Human Engineered Software
- Industry: Game development Software development
- Founded: 1980
- Defunct: October 1984
- Fate: Closed

= Human Engineered Software =

Human Engineered Software (HES, also known as HesWare) was an American software developer and publisher from 1980 until 1984. The company sold video games and educational and productivity software, in addition to several hardware products. It focused on the Commodore 64, VIC-20, and Atari 8-bit computers.

==History==
The company was located in Brisbane, California. Published titles included games, educational and productivity programs. Among them were Project Space Station, Mr. TNT, Turtle Graphics by David Malmberg, several Jeff Minter games (Llamasoft), such as Attack of the Mutant Camels, Gridrunner, Hes Games, and HesMon, Graphics BASIC, 64Forth (a cartridge-based Forth implementation), and the HesModem and HesModem II.
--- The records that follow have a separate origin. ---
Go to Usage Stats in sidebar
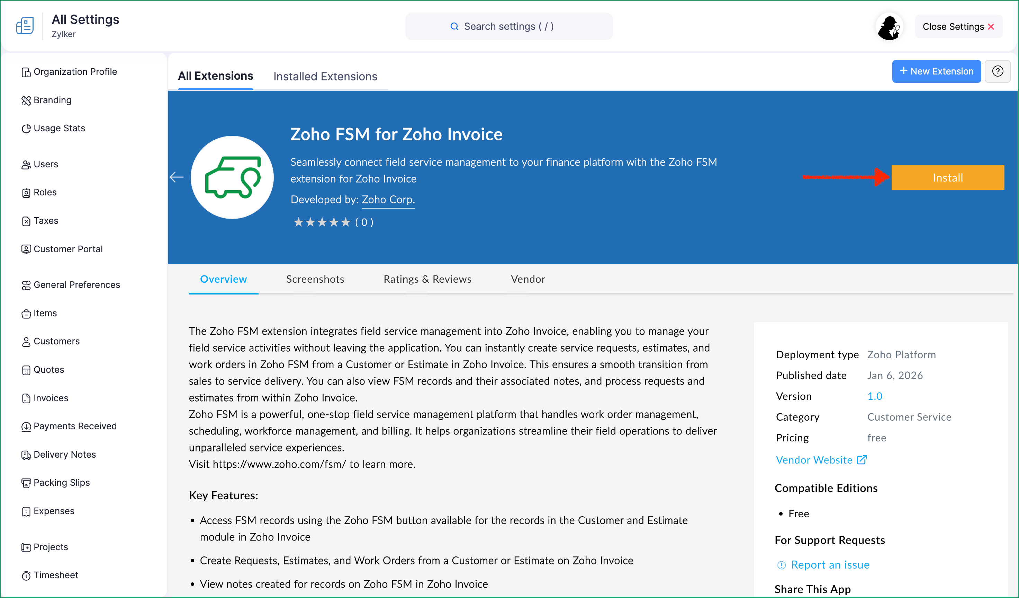 point(59,128)
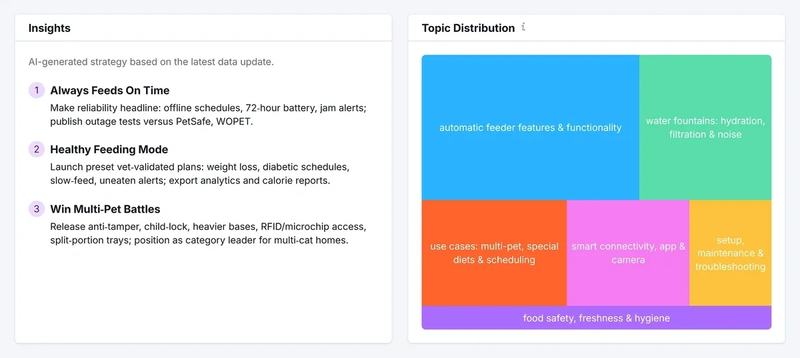This screenshot has height=358, width=800.
Task: Click the number 3 insight badge
Action: pyautogui.click(x=37, y=209)
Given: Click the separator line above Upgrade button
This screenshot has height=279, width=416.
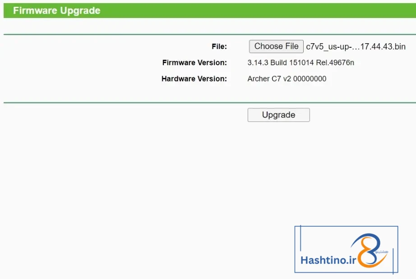Looking at the screenshot, I should pos(210,103).
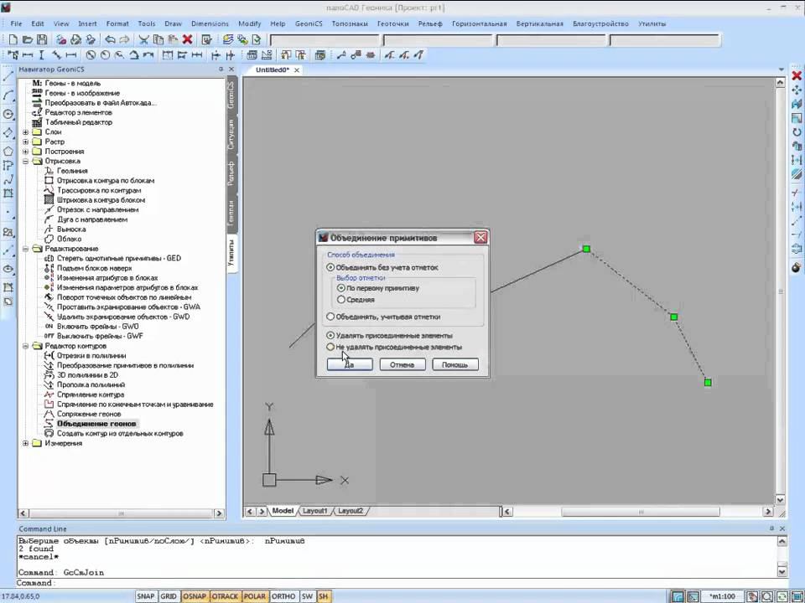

The company was started by Jay Balakrishnan and Cy Shuster in 1980. The company was founded in Balakrishnan's apartment in Los Angeles, where he took down the door to his bedroom, put it across two file cabinets, and used that as a desk for his development (winding the cables around the doorknob). With research into the PET ROM, Balakrishnan wrote the first 8K 6502 Assembler, HESbal (HES Basic Assembler Language) in BASIC, and an accompanying text editor, HESedit. Having HESbal allowed numerous creative follow-on products, such as HEScom, software and a user port cable that allowed VIC20 programs to be saved to a PET hard disk (since the first VIC20 didn't have a hard disk). Shuster soldered the HEScom cables in his garage and wrote HESlister, a print utility for BASIC programs, that he ported from a TRS-80 Model I to the PET, to the VIC, and later to the IBM PC. HESware published OMNIWRITER, a word processor for the Commodore 64.
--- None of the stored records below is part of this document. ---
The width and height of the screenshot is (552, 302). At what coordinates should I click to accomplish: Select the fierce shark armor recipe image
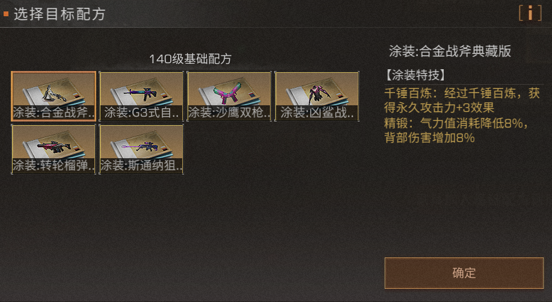[x=317, y=94]
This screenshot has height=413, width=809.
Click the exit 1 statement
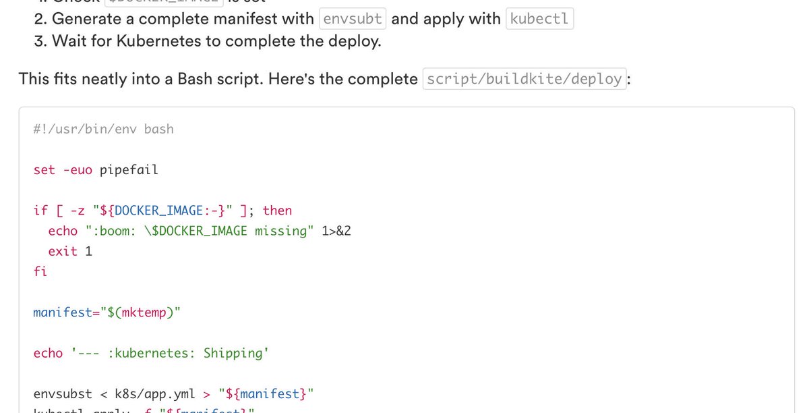(69, 250)
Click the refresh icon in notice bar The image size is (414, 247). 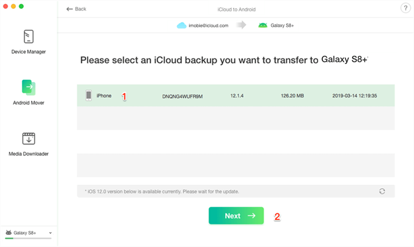[x=382, y=191]
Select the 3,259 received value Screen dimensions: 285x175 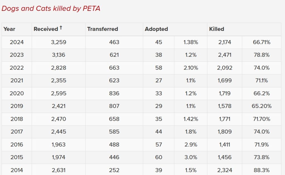click(x=58, y=42)
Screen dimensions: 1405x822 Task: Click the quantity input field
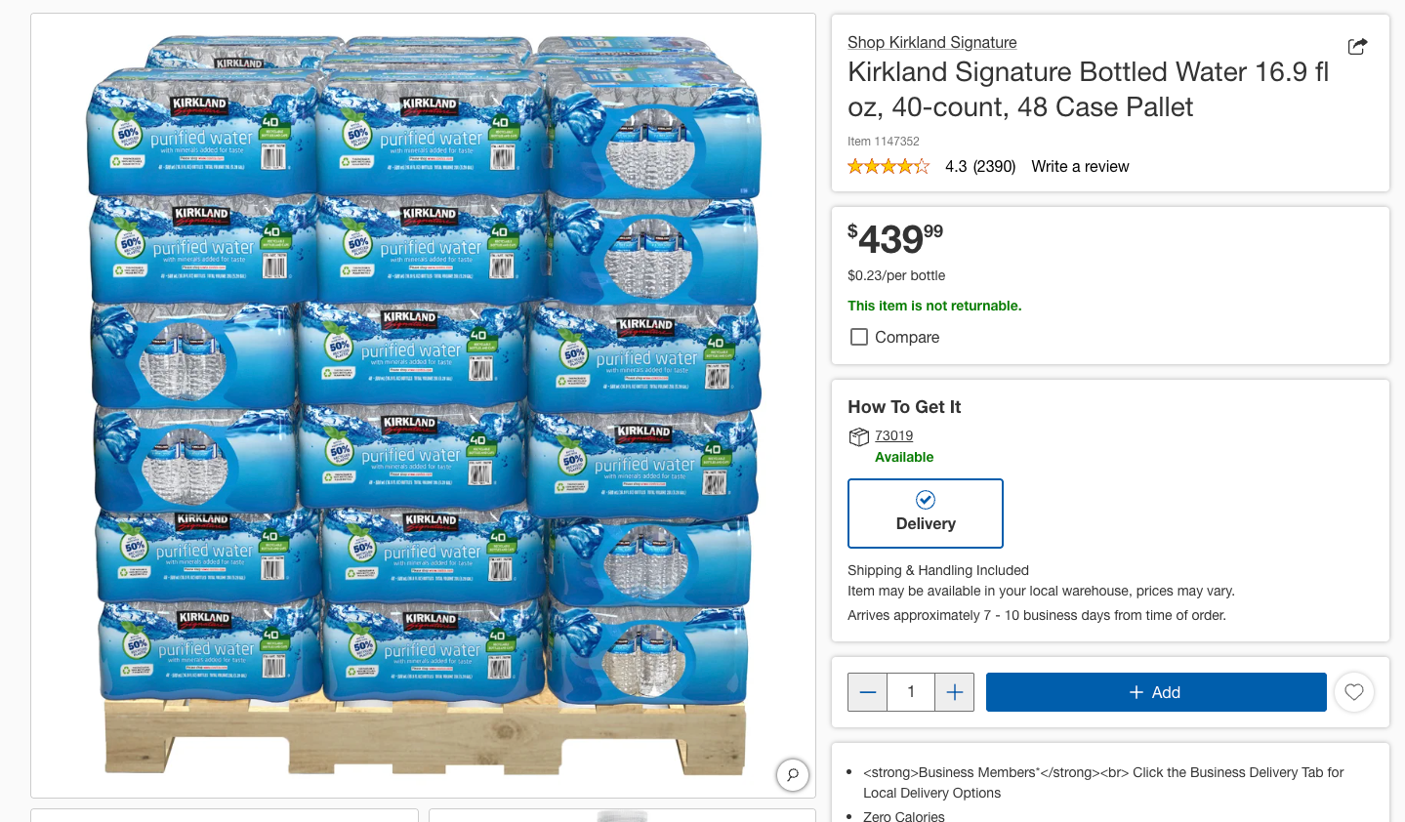[911, 692]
Game writers Lawrence Holland and Ron Gilbert, who later worked for LucasArts, started their careers at HES.

==Demise==
By early 1984, InfoWorld reported that HES was tied with Broderbund as the world's tenth-largest microcomputer-software company and largest entertainment-software company, with $13 million in 1983 sales. In October 1984, HES filed for bankruptcy. It was reported that Avant Garde Publishing Corp would buy HES in a straight cash deal, but later detailed that the offer was blocked in bankruptcy court and HES shut down.